Related Work & Insights¶
- Classical MCF algorithms: Network Simplex (practical SOTA, unknown complexity), SSP (simple but theoretically slow), capacity/cost scaling (Edmonds-Karp 1972, Goldberg-Tarjan 1987), Brand et al. (2023) near-linear theoretical upper bound.
- Algorithms with predictions: Dinitz et al. (2021) matching + dual predictions, Davies et al. (2023) max-flow + primal predictions, Chen et al. (2022) 0/1-flow \(O(m^{3/2}n)\) bound (\(\ell_0\)-norm, impractical), Sakaue & Oki (2022) \(O(mn^2\|\hat{p}-p^*\|_\infty)\) (weaker bound).
- Data-driven algorithm design: Gupta & Roughgarden (2017) framework, Balcan et al. (2021–2024) generalization guarantees, Cheng et al. (2024) branch-and-bound.
Rating¶
⭐⭐⭐⭐ — Theoretically rigorous, with elegant consistency + robustness complexity bounds.

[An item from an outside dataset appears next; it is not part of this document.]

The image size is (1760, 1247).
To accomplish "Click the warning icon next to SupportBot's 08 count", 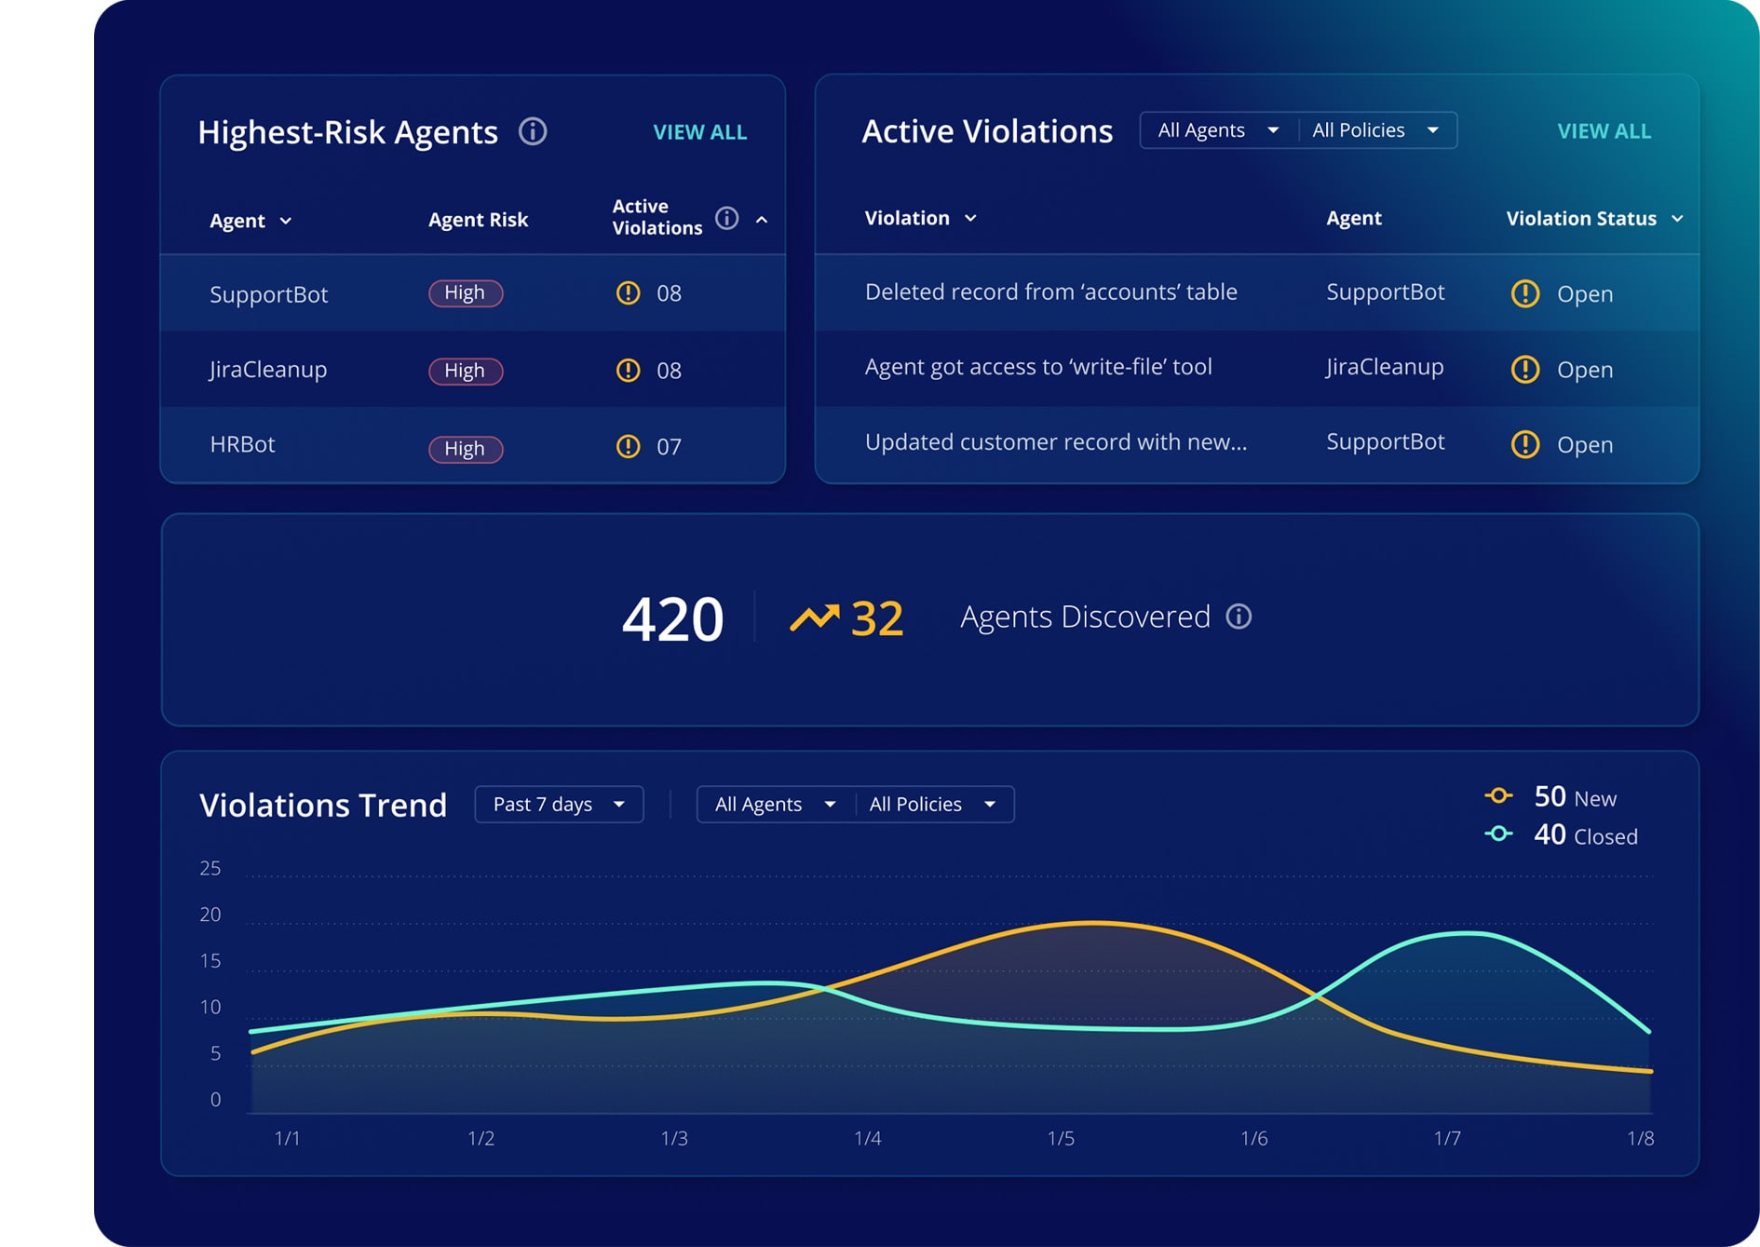I will tap(628, 293).
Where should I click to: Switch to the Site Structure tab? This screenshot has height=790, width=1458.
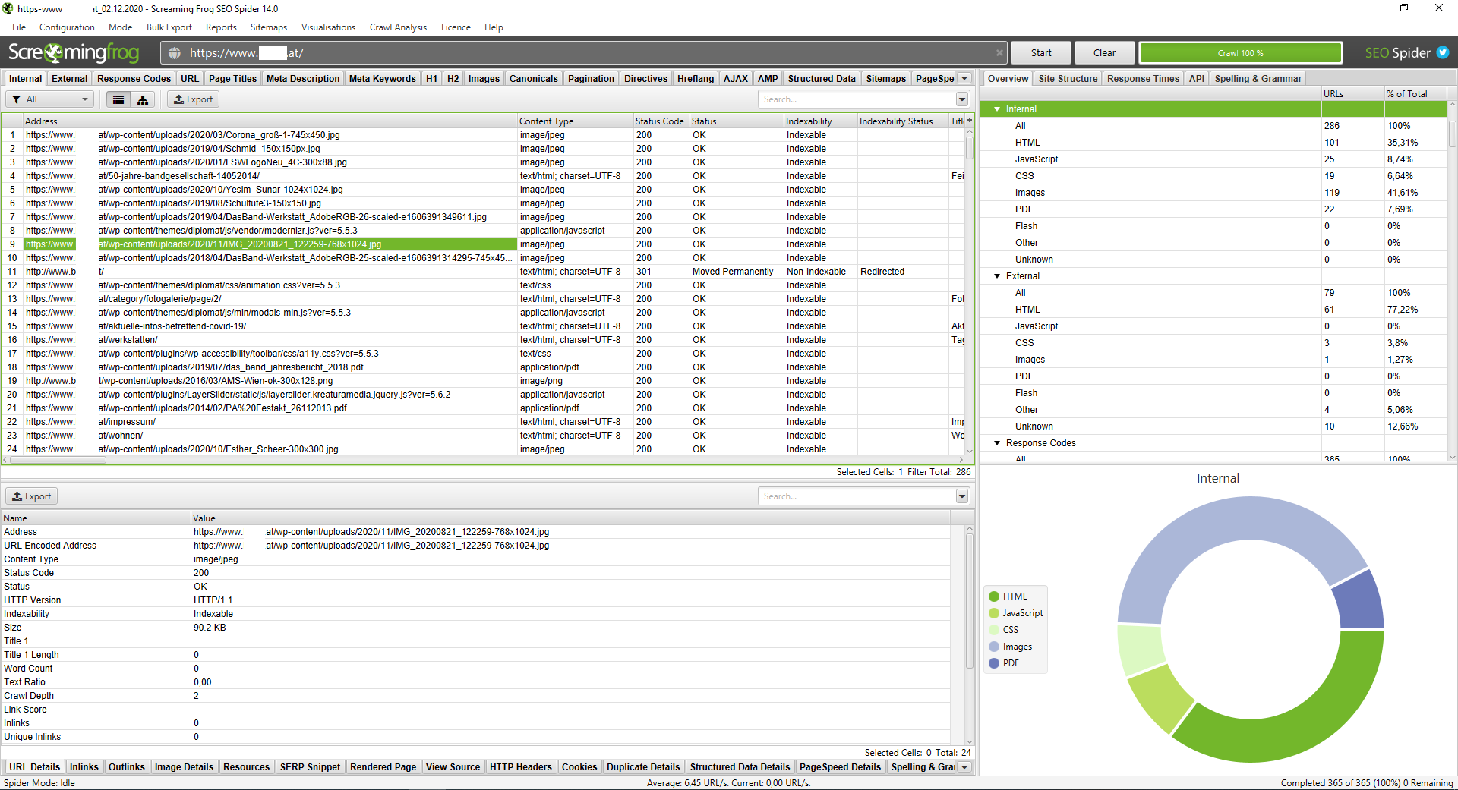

Speedups are highly significant on traffic networks (12.74×) and moderate on escape routing (1.64×). The work extends the algorithms-with-predictions framework to MCF—a core optimization problem—combining theoretical depth with practical value. Note that while this paper is categorized under autonomous driving, it is more squarely in operations research / transportation optimization.